Sometimes IRIS does not execute at all if other integrations (for example MISP) are already running or busy processing events.
Use case example:
I get around ~1000 alerts in 2 minutes. MISP runs first, then AbuseIPDB, but IRIS never gets triggered in many cases. It looks like integrations are not running concurrently and if one integration is slow or overloaded, the others get blocked.
Questions:
-
Is this the expected behaviour that integrations are executed sequentially and not parallel?
-
Is there any configuration available to allow integration parallel execution or queueing?
-
If not available today, is this a planned feature or improvement? It becomes a major limitation in high volume environments where multiple enrichment sources are needed.
-
Any recommended workaround to ensure all integrations get a chance to run reliably?
Is there any rate limit issues on incoming and outgoing traffics? if there is then how to solve it.
Thanks,
Kushagra
musbau....@wazuh.com
There’s no built-in way to run them concurrently, and under high load, integrations can time out or get skipped.
You can offload enrichment to a SOAR like Shuffle as Wazuh recently made a partnership with them and send Wazuh alerts there and run your IRIS/MISP/AbuseIPDB lookups in parallel with proper error handling.
Also, double-check rate limits on those external APIs—they can silently stall your scripts.
Hope that helps!
You can use the documentation below for reference.
https://wazuh.com/blog/integrating-wazuh-with-shuffle/
kushagra varshney
Lets say if I just put MISP and abuseipdb on Wazuh and iris on shuffle will it be able to match the all 20lakh alerts that come in 12-13hrs with MISP without dropping any alert.
Regards,
Kushagra
musbau....@wazuh.com
kushagra varshney
I am facing a new issue with just MISP there now my integration is stuck on enriching 2 days before alerts the today ones are not even in the list of being matched. What could be the possible issue the buffer caused due to 20lakh alerts if not then how to solve it.
Thanks,
Kushagra
musbau....@wazuh.com
Wazuh processes integrations in the order alerts are received, and the execd daemon has a hard internal queue (default max ~128 pending executions). When you have sustained high throughput (like 40–50 alerts/sec) and slow MISP lookups , execd falls behind. It keeps trying to process older alerts first, so new alerts never get enriched they either wait indefinitely or get dropped silently once the internal buffers fill.
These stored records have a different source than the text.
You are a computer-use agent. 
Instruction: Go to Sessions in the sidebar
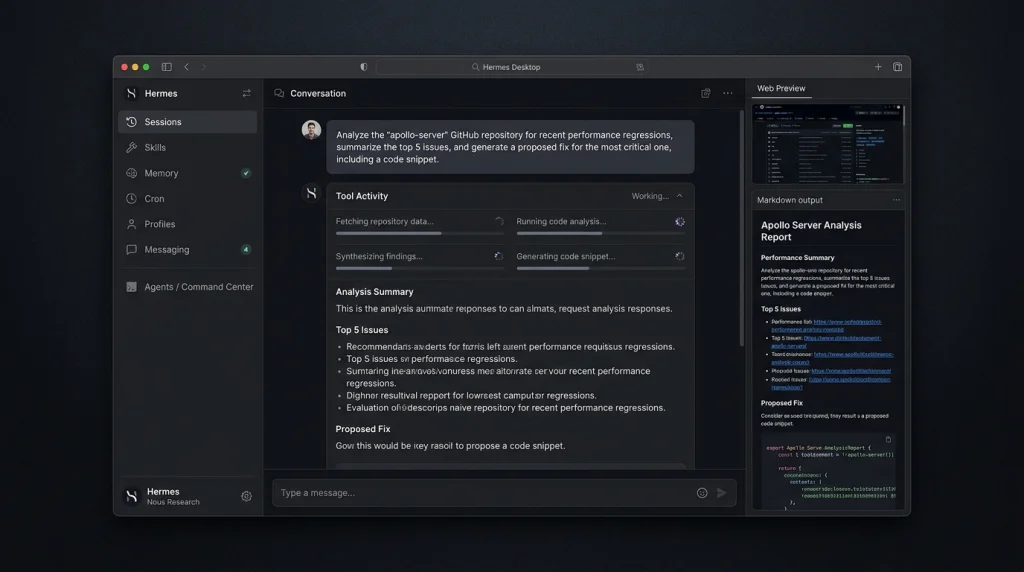(187, 122)
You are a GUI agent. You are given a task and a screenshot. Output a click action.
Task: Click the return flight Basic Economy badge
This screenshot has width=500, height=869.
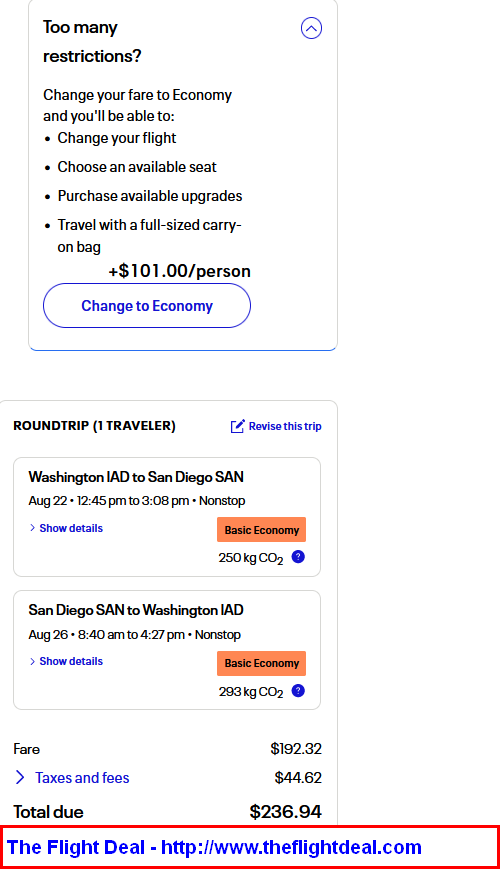(262, 663)
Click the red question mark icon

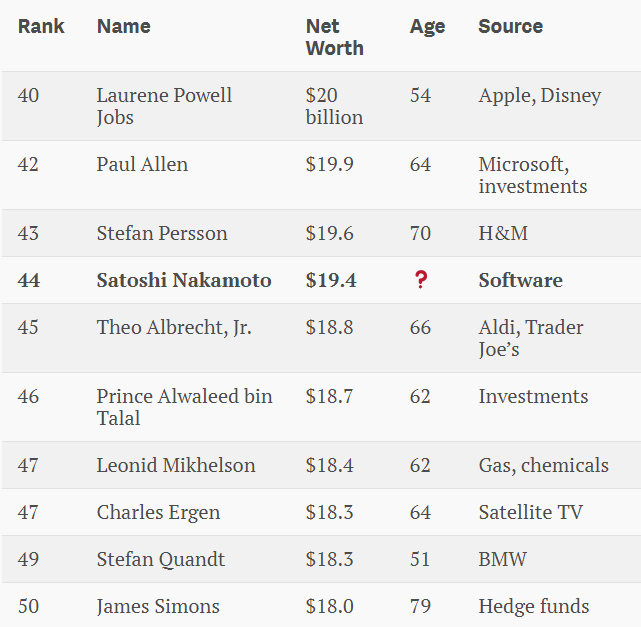(421, 281)
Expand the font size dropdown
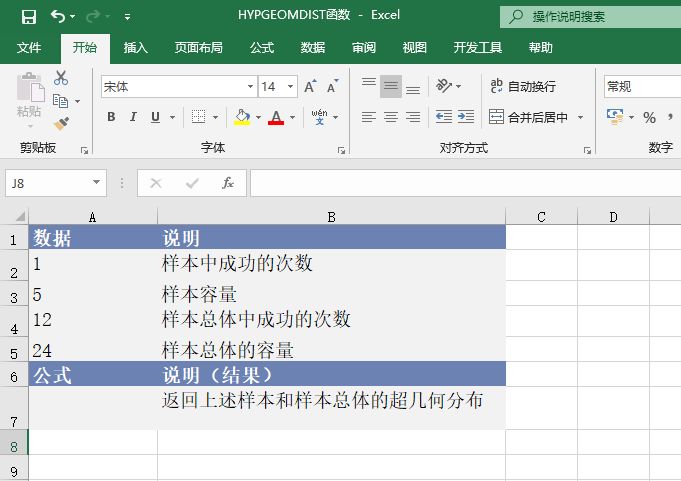 click(x=290, y=87)
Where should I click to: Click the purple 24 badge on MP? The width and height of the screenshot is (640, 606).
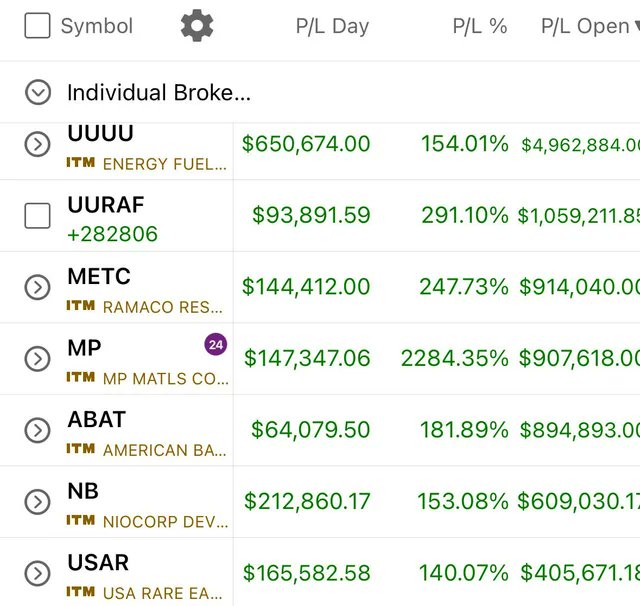(216, 344)
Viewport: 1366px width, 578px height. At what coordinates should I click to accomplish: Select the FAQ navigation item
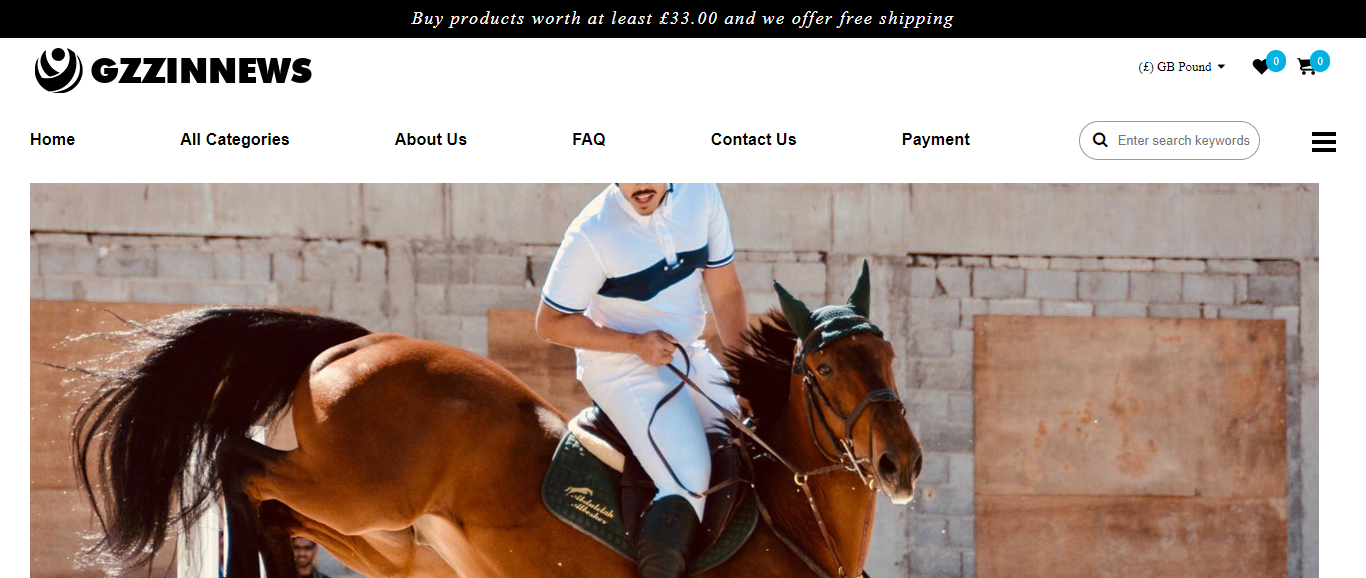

This isn’t a “buffer” in the filesystem it’s an in-memory execution queue inside the ossec-execd process. Once overwhelmed, it doesn’t skip old alerts; it just lags further and further behind.
You can check logs to see if you can find anything that can help
grep "execd" /var/ossec/logs/ossec.log
Look for messages like:
"Maximum number of integrations per second reached"
"Too many pending active responses"
"Repeated execution attempts on old timestamps"
Regards,
kushagra varshney
Will using shuffle between MISP and Wazuh make any changes means first all allowed traffic events goes to shuffle or automated using shuffle for matching because I have a doubt if Wazuh daemon falls on sending making api calls with MISP, it might fall with shuffle to so is really a solution to it or not.